Had a phone technical interview recently and I solved the coding question in less than 10 minutes. Only used half an hour total of the 1 hour allotted time including my questions and was immediately passed on to the final in person interview. Hope that goes just as well but feels pretty good to actually destroy an interview question. Last place I talked to on the phone asked for some links to my current work and then turned me down for another interview lol

Devonaut
Jul 10, 2001

Devoted Astronaut

"rare stallion" company turned me down, guess I'm not so rare after all

Asleep Style
Oct 20, 2010

That's why you get the stud fee up front

barkbell
Apr 14, 2006

woof
interview poo poo is wack as gently caress I think I’ve determined. im 100% sure that your actual skill doesn’t really matter only that you hit some certain threshold (which is way lower than you would think) and it’s really about the friends you made along the way (hopefully you made some that are achievers)

Captain Foo
May 11, 2004

we vibin'
we slidin'
we breathin'
we dyin'

I got my current job with no in or recruiter off a job posting from indeed, but I'm also a cishet white dude; ymmv

unpacked robinhood
Feb 18, 2013

by Fluffdaddy
I wish I'd been told to make up a realistic sounding first experience and be eloquent instead of all the goddamn bullshit.

distortion park
Apr 25, 2011


barkbell posted:

interview poo poo is wack as gently caress I think I’ve determined. im 100% sure that your actual skill doesn’t really matter only that you hit some certain threshold (which is way lower than you would think) and it’s really about the friends you made along the way (hopefully you made some that are achievers)

It's super random, the people doing the interview might be dipshits, the job posting might not reflect what they say they want, what they say they want might not actually be what they want, and no one involved in the process knows how to measure any of the things they think they want to measure.

silvergoose
Mar 18, 2006

IT IS SAID THE TEARS OF THE BWEENIX CAN HEAL ALL WOUNDS




actually this might be the perfect thread to ask from the other side

if I'm interviewing more experienced (like 30 years to my dozen) people for an architect position and I've got half an hour

I can't really do a complicated coding question in that time and those are poo poo anyway

what kinds of things would y'all ask? or on the flip side, what kinds of questions would let you properly show how awesome you are?

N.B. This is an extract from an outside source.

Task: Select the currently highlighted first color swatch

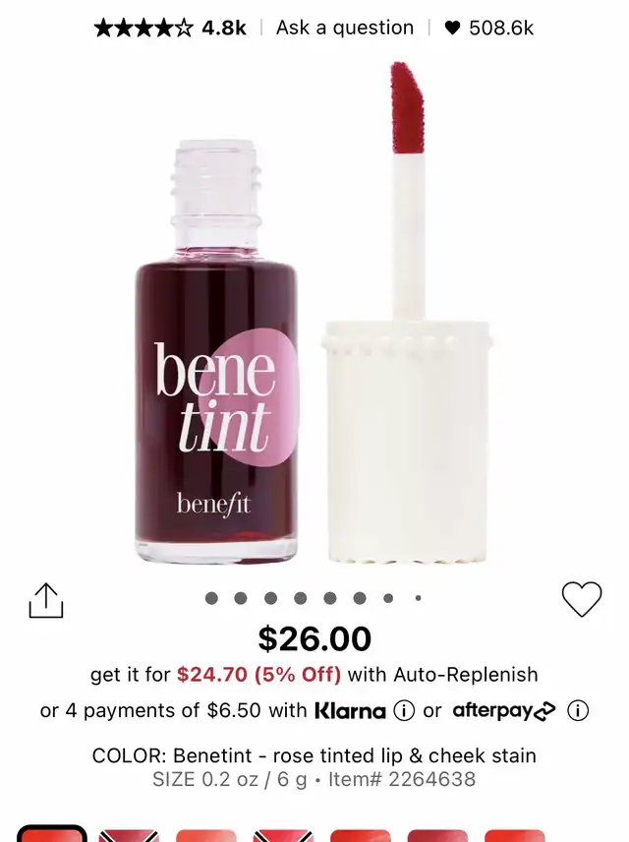Action: pyautogui.click(x=51, y=834)
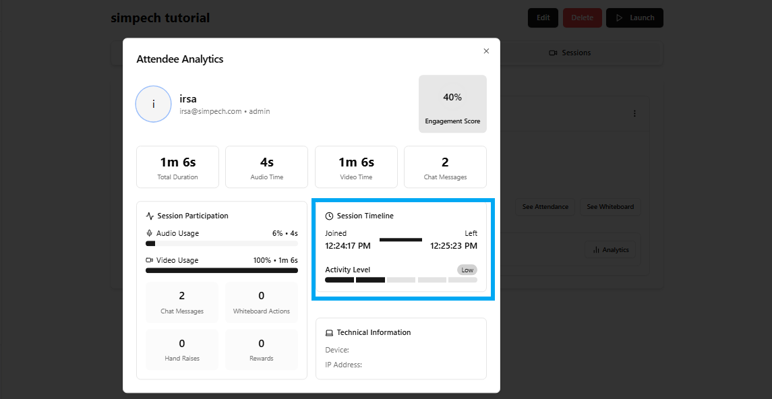772x399 pixels.
Task: Open the three-dot options menu
Action: 634,114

silvergoose fucked around with this message at 13:23 on Feb 19, 2020

distortion park
Apr 25, 2011


I listened to a podcast the other day about noted rear end in a top hat sc justice Scalia giving a talk at a second tier law college. Someone asked him what they needed to do to succeed beyond just good grades, he was like " I would never hire you, I only hire from the best colleges, not because they are good but because they are hard to get into, and you didn't manage it. " Then he continues without missing a beat " let me tell you about the best clerk I ever had. he wasn't actually my clerk, I was borrowing him from a colleague, I would never have hired him because he went to [another tier 2 college] " (everyone laughs ???) " But he was really good, so you know what if you work hard you could be to (I still won't hire you though) ".

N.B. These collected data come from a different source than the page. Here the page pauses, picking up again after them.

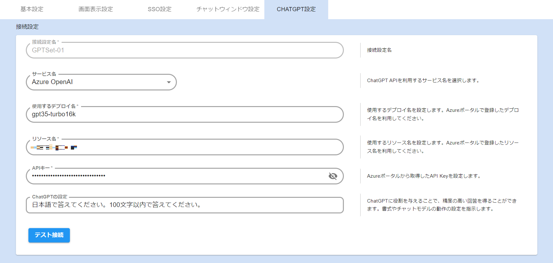Click the 接続設定 section heading
This screenshot has width=553, height=263.
coord(27,27)
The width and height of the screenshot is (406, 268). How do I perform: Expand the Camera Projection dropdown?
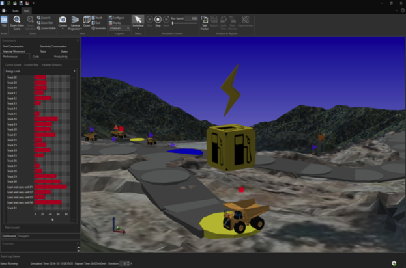tap(76, 23)
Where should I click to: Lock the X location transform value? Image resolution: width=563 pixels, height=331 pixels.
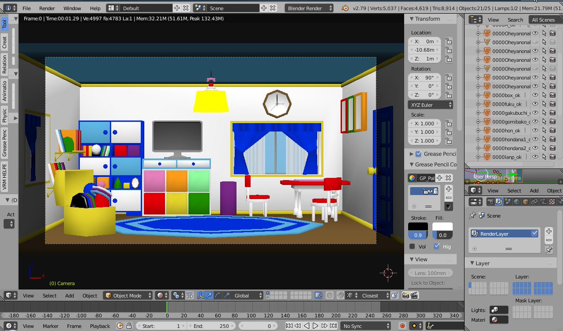449,41
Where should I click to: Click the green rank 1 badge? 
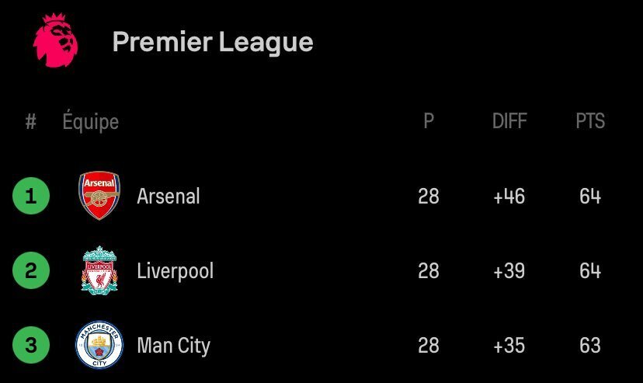click(31, 196)
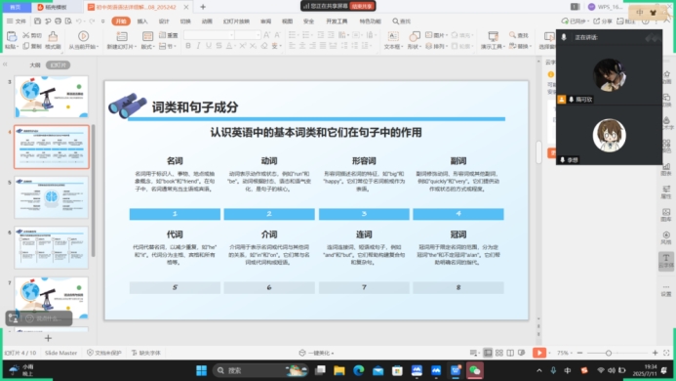Open the font name combo box

(x=209, y=34)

Scalia was an rear end in a top hat but not an idiot, hes probably smarter than whoever is trying to hire you, so I try not to feel bad when I get rejected because it's likely as not completely arbitrary

Cybernetic Vermin
Apr 18, 2005

Jim Silly-Balls posted:

went and made a pitch today to sell the company I started. I feel like I whiffed it a little because I got a little too in the weeds for the venue (ceo and VP). I had just been talking to the operations Director who is much closer to things and was easier to talk shop with.

I guess I hope the director pulls for me and they get what I was talking about and how it can work for their company.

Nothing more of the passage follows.